The shard count on our cluster is set to the development default, which is 4. Temporal recommends that small production clusters use 512 shards. To give an idea of scale, it is rare for even large Temporal clusters to go beyond 4,096 shards.
The downside to increasing the shard count is that each shard requires resources to manage. An overly large shard count wastes CPU and Memory on History pods; each shard also has its own task processing queues, which puts extra pressure on the persistence database. One thing to note about shard count in Temporal is that it is the one configuration setting which cannot (currently) be changed after the cluster is built. For this reason it’s very important to do your own load testing or research to determine what a sensible shard count would be, before building a production cluster. In future we hope to make the shard count adjustable. As this is just a test cluster, we can rebuild it with a shard count of 512.
After changing the shard count, the shard lock latency has dropped from around 50ms to around 1ms. That’s a huge improvement!
However, as we mentioned, each shard needs management. Part of the management includes a cache of Workflow histories for that shard. We can see the History pods’ memory usage is rising quickly. If the pods run out of memory, Kubernetes will terminate and restart them (OOMKilled). This causes Temporal to rebalance the shards onto the remaining History pod(s), only to then rebalance again once the new History pod comes up. Each time you make a scaling change, be sure to check that all Temporal pods are still within their CPU and memory requests—pods frequently being restarted is very bad for performance! To fix this, we can bump the memory limits for the History containers. Currently, it is hard to estimate the amount of memory a History pod is going to use because the limits are not set per host, or even in MB, but rather as a number of cache entries to store. There is work to improve this: github.com/temporalio/temporal/issues/2941. For now, we’ll set the History memory limit to 8GB and keep an eye on them—we can always raise it later if we find the pod needs more.
After this change, the History pods are looking good. Now that things are stable, let’s see what impact our changes have had on the State Transitions and our SLO.

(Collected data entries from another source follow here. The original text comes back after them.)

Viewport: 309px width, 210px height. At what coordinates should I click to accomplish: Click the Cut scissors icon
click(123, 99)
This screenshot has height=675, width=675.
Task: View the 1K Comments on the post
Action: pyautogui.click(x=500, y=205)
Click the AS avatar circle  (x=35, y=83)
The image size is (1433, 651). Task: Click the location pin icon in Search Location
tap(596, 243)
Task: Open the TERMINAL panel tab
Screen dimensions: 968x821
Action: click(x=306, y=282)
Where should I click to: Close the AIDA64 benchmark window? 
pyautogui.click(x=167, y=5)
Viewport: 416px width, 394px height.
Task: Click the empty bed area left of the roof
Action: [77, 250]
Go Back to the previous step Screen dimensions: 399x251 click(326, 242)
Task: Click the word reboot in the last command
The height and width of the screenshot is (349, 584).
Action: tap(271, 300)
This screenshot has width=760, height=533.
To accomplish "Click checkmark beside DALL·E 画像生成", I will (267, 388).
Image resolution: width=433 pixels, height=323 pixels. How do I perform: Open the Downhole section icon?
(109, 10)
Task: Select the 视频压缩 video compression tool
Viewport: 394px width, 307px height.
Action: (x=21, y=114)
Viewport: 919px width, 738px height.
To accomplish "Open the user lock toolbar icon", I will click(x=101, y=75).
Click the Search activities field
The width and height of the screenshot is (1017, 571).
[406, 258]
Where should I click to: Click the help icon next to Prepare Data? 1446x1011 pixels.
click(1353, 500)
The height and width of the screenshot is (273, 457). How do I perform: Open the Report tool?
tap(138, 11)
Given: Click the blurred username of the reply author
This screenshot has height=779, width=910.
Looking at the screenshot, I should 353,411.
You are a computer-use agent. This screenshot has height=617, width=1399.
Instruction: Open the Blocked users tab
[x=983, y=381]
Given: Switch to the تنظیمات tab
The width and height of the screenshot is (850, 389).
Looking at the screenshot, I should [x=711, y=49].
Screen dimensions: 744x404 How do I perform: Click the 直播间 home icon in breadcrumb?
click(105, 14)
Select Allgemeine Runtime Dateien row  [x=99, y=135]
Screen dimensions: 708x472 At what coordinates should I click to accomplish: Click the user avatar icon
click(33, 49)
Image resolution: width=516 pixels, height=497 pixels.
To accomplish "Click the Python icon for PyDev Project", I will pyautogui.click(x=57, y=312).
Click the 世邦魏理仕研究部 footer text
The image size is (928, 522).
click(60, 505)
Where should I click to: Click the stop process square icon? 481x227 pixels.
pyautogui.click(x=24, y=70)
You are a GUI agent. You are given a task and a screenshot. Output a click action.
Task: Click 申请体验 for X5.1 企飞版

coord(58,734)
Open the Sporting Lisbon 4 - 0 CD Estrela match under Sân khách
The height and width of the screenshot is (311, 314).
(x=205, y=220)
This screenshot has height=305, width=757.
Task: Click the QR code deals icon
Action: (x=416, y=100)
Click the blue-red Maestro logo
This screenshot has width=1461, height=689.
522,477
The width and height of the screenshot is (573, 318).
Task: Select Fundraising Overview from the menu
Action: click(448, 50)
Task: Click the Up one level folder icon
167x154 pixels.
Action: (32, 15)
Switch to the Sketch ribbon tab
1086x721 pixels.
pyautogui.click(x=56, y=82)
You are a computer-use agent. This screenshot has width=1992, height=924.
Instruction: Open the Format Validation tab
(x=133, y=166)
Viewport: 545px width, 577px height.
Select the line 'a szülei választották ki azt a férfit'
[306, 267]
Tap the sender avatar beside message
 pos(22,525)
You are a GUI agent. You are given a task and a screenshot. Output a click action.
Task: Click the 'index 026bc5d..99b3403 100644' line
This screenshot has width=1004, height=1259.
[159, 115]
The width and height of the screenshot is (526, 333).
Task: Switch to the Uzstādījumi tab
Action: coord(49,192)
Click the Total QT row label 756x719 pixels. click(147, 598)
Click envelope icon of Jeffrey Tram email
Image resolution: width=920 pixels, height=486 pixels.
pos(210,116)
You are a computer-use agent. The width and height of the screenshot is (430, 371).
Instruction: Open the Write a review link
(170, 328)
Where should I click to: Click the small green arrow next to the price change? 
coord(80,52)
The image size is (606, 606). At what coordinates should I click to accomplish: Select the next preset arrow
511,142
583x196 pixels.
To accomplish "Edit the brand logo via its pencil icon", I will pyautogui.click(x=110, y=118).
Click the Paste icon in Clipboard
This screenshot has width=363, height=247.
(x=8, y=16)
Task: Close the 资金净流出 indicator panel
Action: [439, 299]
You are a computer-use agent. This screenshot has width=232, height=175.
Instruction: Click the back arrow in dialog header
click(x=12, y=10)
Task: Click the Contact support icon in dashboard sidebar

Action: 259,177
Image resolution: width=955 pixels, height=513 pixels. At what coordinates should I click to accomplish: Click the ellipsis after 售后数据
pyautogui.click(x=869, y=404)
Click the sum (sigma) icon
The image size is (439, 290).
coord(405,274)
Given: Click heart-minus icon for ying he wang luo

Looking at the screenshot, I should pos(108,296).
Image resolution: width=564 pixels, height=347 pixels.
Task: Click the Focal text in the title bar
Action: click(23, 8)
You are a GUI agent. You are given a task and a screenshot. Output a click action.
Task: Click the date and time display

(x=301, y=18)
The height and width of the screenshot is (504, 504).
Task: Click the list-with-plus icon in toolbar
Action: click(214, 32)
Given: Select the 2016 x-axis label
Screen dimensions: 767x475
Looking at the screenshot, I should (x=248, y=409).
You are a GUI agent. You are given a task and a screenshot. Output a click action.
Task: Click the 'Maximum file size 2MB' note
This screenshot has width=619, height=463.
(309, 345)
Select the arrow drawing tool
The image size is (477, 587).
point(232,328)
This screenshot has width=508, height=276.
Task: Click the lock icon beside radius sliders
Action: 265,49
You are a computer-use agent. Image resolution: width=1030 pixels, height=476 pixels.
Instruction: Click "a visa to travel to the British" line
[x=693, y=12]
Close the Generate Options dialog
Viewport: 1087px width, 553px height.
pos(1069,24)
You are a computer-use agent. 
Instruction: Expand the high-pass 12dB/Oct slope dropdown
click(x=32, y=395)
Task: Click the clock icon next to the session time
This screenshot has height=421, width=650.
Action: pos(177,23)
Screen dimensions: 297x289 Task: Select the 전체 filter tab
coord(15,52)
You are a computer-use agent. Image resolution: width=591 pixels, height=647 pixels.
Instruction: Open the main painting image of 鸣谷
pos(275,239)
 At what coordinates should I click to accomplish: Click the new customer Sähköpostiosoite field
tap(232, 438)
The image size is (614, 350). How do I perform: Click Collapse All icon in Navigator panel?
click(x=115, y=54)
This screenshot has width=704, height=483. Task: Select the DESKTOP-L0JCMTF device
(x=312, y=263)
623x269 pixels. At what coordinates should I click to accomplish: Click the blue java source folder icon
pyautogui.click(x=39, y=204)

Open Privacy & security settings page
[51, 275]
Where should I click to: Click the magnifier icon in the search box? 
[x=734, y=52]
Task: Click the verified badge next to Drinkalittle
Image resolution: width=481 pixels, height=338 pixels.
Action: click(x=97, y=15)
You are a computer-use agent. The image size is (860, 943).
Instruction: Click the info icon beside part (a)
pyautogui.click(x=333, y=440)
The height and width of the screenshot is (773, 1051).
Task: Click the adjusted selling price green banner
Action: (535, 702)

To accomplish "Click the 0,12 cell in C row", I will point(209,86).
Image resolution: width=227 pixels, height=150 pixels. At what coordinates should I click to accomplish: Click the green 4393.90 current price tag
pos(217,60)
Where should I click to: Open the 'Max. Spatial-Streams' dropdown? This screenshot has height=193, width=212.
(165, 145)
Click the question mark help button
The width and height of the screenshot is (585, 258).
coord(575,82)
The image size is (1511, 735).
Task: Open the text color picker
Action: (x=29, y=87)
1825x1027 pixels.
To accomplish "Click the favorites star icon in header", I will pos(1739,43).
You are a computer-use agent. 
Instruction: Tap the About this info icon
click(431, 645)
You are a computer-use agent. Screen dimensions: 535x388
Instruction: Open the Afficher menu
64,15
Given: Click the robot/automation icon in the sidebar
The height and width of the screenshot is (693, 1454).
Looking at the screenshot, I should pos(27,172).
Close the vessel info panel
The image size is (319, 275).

State Transitions are up from our starting point of 150/s to 395/s and we’re way below our SLO of 150ms for request latency, staying under 50ms, so that’s great! We’ve completed a load, measure, scale iteration and everything looks stable.
Round two!
Load
After our shard adjustment, we’re stable, so let’s iterate again. We’ll increase the load to 20 parallel workflows.
Checking our SLO dashboard, we can see the State Transitions have risen to 680/s. Our request latency is still fine, let’s bump the load to 30 parallel workflows and see if we get more State Transitions for free.
We can see we did get another raise in State Transitions, although not as dramatic. Time to check dashboards again.
Measure
History CPU is now exceeding its requests at times—we’d like to aim to have some headroom. Ideally, the majority of the time the process should use under 80% of its request, so let’s bump the History pods to 2 cores.
History CPU is looking better now, how about our State Transitions?
We’re doing well! State Transitions are now up to 1,200/s and request latency is back down to 50ms. We’ve got the hang of the History scaling process, so let’s move on to look at another core Temporal sub-system, polling.
Scale
While the History service is concerned with shuttling event histories to and from the persistence backend, the polling system (known as the Matching service) is responsible for matching tasks to your application workers efficiently.
If your Worker replica count and poller configuration are not optimized, then there will be a delay between the time a task is requested and when it is processed. This is known as Schedule-to-Start latency, and this will be our next SLO. We’ll aim for 150ms like we do for our Request Latency SLO.
- alert: TemporalWorkflowTaskScheduleToStartLatencyHigh
annotations:
description: Temporal Workflow Task Schedule to Start latency is currently {{ $value | humanize }}, outside of SLO 150ms.
summary: Temporal Workflow Task Schedule to Start latency is too high.
expr: |
histogram_quantile(0.95, sum by (le) (rate(temporal_workflow_task_schedule_to_start_latency_bucket{namespace="default"}[5m])))
> 0.150
for: 5m
labels:
namespace: temporal
severity: critical
- alert: TemporalActivityScheduleToStartLatencyHigh
annotations:
description: Temporal Activity Schedule to Start latency is currently {{ $value | humanize }}, outside of SLO 150ms.
summary: Temporal Activity Schedule to Start latency is too high.
expr: |
histogram_quantile(0.95, sum by (le) (rate(temporal_activity_schedule_to_start_latency_bucket{namespace="default"}[5m])))
> 0.150
for: 5m
labels:
namespace: temporal
severity: critical
After adding these alerts, let’s check out the polling dashboard.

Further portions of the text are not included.